## EXERCISE DESCRIPTION:
Find the string "layout" in the material. Copy every line that has it.

## STUDY MATERIAL:
·····

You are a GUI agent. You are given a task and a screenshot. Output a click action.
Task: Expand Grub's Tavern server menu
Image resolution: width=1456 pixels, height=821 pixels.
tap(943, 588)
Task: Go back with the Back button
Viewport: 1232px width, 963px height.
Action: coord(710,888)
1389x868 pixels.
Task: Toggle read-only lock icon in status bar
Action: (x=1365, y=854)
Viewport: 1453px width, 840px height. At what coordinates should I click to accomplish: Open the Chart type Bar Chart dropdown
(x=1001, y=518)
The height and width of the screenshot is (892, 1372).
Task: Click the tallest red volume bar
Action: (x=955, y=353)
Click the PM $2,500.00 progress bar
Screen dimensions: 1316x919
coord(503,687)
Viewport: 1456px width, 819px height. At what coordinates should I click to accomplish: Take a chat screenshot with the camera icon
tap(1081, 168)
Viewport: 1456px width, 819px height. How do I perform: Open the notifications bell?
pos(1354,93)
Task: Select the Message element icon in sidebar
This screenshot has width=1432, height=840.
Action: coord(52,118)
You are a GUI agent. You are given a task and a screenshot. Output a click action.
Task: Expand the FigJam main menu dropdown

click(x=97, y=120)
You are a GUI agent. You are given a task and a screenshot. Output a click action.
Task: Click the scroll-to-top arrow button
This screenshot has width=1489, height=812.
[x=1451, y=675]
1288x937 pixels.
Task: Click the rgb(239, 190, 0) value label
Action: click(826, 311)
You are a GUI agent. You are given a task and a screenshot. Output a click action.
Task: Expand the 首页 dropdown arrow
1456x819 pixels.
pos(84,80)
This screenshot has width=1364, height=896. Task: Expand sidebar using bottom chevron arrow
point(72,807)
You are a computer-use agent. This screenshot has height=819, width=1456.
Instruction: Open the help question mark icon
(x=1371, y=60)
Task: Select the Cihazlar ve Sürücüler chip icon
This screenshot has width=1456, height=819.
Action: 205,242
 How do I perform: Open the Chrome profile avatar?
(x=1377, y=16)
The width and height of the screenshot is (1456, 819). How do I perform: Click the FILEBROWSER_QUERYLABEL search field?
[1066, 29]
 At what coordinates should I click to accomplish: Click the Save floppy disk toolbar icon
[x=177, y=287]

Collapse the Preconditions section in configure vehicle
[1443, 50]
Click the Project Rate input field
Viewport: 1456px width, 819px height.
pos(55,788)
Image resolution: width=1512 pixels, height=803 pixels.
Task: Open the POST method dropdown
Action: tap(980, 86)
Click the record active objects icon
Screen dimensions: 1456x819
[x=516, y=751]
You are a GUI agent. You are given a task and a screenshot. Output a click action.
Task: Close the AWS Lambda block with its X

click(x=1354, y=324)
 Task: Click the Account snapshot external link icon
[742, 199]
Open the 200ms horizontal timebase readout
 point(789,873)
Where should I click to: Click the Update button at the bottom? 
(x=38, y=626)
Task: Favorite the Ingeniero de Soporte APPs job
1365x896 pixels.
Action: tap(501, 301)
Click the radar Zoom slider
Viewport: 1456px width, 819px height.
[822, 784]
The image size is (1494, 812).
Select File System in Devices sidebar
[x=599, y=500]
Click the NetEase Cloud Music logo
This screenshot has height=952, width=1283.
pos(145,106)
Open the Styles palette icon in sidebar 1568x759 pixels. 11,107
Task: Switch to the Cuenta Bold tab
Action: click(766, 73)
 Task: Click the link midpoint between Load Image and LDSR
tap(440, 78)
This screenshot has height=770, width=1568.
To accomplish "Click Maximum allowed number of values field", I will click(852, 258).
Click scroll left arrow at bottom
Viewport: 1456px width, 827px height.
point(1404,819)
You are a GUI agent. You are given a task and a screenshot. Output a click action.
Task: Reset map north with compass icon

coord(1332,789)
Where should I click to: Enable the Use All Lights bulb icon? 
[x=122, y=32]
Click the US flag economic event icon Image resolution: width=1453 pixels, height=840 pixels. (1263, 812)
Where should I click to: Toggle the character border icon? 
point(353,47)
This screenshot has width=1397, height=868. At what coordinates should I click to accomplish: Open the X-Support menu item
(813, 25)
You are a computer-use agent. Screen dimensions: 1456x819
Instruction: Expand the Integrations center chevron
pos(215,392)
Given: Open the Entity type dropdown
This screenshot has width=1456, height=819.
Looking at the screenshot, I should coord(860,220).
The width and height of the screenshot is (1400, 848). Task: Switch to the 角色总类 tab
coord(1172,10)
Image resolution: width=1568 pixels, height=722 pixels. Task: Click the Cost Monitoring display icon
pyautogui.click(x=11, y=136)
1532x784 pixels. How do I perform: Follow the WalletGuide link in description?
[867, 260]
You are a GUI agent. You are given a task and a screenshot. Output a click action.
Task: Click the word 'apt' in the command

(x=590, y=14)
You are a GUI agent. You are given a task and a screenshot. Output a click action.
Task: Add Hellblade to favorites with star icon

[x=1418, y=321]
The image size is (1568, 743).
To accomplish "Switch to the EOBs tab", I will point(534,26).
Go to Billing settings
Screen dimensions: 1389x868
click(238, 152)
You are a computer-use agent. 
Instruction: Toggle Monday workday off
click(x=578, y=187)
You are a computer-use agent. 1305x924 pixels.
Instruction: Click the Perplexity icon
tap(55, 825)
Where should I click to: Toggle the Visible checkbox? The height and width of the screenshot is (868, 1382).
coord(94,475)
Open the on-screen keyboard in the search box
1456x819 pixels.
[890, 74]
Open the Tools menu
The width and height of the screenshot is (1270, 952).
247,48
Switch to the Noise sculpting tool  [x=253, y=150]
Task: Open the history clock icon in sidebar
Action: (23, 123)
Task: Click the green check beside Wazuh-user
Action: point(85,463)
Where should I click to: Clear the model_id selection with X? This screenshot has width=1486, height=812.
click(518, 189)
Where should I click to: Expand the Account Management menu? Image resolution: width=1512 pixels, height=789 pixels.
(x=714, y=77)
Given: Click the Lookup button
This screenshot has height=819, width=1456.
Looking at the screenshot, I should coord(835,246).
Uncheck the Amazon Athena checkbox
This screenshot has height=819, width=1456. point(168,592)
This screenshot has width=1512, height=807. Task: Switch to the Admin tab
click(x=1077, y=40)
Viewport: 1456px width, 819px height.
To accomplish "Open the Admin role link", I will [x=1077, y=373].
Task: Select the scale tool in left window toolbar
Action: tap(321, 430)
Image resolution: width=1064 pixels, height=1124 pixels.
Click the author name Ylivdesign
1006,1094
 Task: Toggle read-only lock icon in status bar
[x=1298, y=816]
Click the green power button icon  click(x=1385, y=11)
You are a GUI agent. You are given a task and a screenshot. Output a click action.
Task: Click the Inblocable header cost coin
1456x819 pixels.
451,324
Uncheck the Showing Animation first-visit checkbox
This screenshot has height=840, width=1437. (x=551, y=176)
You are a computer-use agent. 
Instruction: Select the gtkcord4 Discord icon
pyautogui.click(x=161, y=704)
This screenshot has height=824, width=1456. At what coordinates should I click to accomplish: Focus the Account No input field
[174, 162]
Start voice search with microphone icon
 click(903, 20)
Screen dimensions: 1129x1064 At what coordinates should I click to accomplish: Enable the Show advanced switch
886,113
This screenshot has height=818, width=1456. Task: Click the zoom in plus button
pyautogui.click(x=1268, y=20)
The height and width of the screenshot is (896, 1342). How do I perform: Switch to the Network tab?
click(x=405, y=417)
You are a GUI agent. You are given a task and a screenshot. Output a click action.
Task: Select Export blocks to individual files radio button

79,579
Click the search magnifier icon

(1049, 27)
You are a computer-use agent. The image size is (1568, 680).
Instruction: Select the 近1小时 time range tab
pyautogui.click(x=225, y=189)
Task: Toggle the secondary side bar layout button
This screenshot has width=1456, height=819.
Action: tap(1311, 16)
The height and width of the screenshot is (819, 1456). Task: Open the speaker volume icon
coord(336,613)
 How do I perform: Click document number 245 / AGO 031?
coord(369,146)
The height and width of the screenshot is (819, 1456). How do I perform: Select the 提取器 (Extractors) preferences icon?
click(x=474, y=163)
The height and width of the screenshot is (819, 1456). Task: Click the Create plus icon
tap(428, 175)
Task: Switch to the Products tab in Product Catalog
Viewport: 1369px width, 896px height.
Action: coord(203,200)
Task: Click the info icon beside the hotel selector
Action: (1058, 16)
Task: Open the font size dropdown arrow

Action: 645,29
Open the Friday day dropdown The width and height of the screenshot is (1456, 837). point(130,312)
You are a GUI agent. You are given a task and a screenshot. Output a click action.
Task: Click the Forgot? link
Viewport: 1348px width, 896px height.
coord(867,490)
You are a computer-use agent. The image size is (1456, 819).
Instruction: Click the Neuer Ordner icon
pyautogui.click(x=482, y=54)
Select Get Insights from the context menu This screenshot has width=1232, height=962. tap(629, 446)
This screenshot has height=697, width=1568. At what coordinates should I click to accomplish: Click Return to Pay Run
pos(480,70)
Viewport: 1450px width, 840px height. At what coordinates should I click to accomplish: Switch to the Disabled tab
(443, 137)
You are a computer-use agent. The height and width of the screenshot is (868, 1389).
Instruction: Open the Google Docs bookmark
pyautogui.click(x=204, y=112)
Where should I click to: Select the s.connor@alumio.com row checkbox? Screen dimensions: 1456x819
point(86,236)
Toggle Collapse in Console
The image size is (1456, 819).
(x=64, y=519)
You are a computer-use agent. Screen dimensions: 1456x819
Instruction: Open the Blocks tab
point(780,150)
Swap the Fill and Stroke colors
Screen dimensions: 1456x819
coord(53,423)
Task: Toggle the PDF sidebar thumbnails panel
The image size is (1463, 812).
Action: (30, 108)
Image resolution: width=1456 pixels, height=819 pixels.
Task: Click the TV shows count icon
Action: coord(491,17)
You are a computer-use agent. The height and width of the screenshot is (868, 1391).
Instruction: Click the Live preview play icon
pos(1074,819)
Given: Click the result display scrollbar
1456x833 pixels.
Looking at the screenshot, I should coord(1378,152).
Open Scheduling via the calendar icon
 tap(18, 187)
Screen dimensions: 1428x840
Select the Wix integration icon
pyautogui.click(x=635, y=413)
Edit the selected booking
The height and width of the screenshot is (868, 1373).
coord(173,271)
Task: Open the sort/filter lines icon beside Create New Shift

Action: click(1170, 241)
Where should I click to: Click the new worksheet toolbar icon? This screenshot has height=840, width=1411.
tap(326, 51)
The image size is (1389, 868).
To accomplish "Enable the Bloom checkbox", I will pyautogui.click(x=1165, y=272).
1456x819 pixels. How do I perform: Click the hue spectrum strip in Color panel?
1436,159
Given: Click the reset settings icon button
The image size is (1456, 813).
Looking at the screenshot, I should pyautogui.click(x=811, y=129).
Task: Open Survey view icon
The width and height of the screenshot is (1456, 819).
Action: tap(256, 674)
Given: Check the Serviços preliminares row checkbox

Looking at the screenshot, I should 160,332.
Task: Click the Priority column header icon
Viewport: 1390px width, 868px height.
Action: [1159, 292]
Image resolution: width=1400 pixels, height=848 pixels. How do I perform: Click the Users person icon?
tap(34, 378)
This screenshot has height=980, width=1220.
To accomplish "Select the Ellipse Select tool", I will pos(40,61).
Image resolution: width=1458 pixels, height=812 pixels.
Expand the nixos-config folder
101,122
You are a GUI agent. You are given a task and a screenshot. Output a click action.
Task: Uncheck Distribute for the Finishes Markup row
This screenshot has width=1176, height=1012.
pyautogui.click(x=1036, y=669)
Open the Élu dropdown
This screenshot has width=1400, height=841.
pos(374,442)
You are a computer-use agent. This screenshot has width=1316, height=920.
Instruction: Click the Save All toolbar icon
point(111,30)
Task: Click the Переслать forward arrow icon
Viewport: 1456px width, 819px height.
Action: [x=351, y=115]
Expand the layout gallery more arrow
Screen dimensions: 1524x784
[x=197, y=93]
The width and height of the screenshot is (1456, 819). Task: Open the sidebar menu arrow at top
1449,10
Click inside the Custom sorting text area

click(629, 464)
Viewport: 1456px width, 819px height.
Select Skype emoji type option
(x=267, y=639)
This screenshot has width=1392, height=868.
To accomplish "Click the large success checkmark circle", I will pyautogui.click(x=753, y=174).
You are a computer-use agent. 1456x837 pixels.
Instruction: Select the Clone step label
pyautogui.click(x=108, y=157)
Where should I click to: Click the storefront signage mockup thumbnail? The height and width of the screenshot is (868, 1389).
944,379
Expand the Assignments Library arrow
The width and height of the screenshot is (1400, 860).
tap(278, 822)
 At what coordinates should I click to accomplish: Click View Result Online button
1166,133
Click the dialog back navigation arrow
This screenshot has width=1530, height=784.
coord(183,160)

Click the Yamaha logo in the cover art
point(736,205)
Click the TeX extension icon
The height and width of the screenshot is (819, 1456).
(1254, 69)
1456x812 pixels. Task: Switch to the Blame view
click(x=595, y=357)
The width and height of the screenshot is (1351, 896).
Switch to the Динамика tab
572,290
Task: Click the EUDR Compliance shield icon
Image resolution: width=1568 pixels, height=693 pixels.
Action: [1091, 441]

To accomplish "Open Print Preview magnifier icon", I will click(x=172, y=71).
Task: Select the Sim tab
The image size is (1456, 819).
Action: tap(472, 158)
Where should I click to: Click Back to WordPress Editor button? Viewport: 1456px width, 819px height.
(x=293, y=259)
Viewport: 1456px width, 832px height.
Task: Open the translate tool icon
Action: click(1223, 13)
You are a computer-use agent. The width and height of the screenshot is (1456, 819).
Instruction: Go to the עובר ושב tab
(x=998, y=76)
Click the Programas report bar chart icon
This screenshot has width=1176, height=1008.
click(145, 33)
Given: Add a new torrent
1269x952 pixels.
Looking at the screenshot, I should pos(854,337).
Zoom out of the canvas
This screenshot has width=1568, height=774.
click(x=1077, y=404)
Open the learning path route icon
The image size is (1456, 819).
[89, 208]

·····

## RESULT FOR THIS EXERCISE:
Task: Toggle the secondary side bar layout button
Expand the layout gallery more arrow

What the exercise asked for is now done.